Distinguished scholar and emeritus professor of Latin American History, Richard E. Greenleaf, has given $500,000 to The Latin American Library at Tulane University. The Richard E. Greenleaf Fellowship will provide short-term visits each year for scholars from any country in Latin America to conduct research at The Latin American Library. In addition, the Richard E. Greenleaf Endowment Fund will support restoration or replacement of materials from The Latin American Library’s holdings damaged by natural disasters, now and in the future, with the remaining funds to be used for unrestricted library-related purposes at the discretion of the Director of The Latin American Library.
As the city of New Orleans and Tulane University recover from the largest natural disaster in U.S. history, the gift enhances The Latin American Library’s historically preeminent role in the acquisition and preservation of documentation from and about Latin America and making them accessible locally, nationally and to the international academic community. The establishment of the Richard E. Greenleaf Fund and Fellowship continues this tradition by strengthening the ties between the library and the international scholarly community and ensuring the continuation of this legacy for future generations.

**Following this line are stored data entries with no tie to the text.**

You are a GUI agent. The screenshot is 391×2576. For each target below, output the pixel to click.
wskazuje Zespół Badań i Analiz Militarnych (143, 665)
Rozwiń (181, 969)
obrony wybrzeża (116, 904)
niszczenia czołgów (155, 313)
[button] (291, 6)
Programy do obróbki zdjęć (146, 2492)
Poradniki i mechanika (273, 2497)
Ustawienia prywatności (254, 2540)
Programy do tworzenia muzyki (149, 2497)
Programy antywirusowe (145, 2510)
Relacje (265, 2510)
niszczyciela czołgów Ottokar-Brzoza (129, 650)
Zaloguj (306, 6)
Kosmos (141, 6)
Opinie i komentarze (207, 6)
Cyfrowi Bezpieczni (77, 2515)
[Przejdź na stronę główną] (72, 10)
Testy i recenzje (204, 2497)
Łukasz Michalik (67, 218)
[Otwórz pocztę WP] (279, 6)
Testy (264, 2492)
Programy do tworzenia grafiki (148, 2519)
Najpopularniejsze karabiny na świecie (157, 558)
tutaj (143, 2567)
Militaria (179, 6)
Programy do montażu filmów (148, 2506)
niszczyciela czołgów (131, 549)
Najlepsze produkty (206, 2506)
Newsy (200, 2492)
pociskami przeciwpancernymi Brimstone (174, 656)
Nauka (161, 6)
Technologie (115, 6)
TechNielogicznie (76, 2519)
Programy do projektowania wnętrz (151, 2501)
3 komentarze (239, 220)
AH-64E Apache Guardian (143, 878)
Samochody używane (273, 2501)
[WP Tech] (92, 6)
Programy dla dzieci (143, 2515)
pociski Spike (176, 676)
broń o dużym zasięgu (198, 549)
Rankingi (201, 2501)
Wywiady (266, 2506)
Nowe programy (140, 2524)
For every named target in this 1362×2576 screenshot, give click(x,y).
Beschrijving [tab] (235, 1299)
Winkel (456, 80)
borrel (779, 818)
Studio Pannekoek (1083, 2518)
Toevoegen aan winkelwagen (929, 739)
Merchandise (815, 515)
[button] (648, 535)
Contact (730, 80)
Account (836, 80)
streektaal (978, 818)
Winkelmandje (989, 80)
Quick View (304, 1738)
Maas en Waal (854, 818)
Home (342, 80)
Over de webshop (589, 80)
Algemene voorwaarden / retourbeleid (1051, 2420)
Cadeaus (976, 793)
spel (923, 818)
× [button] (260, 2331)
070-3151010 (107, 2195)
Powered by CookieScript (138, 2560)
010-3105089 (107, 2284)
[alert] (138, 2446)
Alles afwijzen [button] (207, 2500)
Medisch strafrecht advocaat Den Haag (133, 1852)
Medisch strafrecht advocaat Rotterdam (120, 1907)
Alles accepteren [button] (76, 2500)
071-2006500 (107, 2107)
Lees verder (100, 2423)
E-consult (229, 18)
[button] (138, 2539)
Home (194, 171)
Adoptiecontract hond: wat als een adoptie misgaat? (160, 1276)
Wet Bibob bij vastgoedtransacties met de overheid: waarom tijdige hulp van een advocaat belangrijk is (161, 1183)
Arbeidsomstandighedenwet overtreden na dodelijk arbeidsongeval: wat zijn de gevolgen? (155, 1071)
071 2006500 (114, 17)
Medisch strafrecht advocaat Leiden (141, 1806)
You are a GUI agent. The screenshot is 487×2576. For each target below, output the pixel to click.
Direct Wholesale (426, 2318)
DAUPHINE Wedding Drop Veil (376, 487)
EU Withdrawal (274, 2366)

Until his retirement in 1998, Dr. Greenleaf served as the France Vinton Scholes Professor of Colonial Latin American History, and as the Director of the Center for Latin American Studies at Tulane University. He also served as Chair of the Department of History. Dr. Greenleaf grew up in Albuquerque, New Mexico, and took his Bachelors, Masters and Doctoral degrees at the University of New Mexico, where he studied under the dean of Inquisition scholars, France V. Scholes. Dr. Greenleaf's doctoral dissertation, "Zumárraga and the Mexican Inquisition 1536-1543," served as the basis for his many excellent publications on the history of the Holy Office of the Inquisition in Latin America.

Dr. Greenleaf has authored eleven major scholarly books, served as co-author of, or contributor to seventeen others, and published almost four dozen articles in the field of Latin American and New Mexico history. He has been the recipient of many distinguished awards, among them the Silver Medal, the Sahagún Prize (Mexican National History Award), and the Serra Award of the Academy of American Franciscan History for Distinguished Scholarship in Colonial Latin American History. In his long and distinguished teaching career in New Mexico, Mexico City and New Orleans, Dr. Greenleaf has served as mentor to 34 doctoral students at Tulane, and countless masters and undergraduate students.

The Latin American Library at Tulane University is among the world's foremost collections of research materials from and about the region. Established in 1924 by the predecessor of Tulane’s Middle American Research Institute, the collection is comprised of more than 420,000 volumes and is one of the most comprehensive of its kind. In addition to unique holdings of rare books, manuscripts, and a photographic archive with some of the earliest examples of photography in the region, The Latin American Library's special collections include original Mesoamerican codices dating from the sixteenth century and beyond, historic newspapers, 4,000 maps and broadsides, over 2,000 rubbings of Mayan stellae by Merle Greene Robertson, and unique designs by William Spratling and other representatives of the Taxco silver renaissance in the early twentieth century.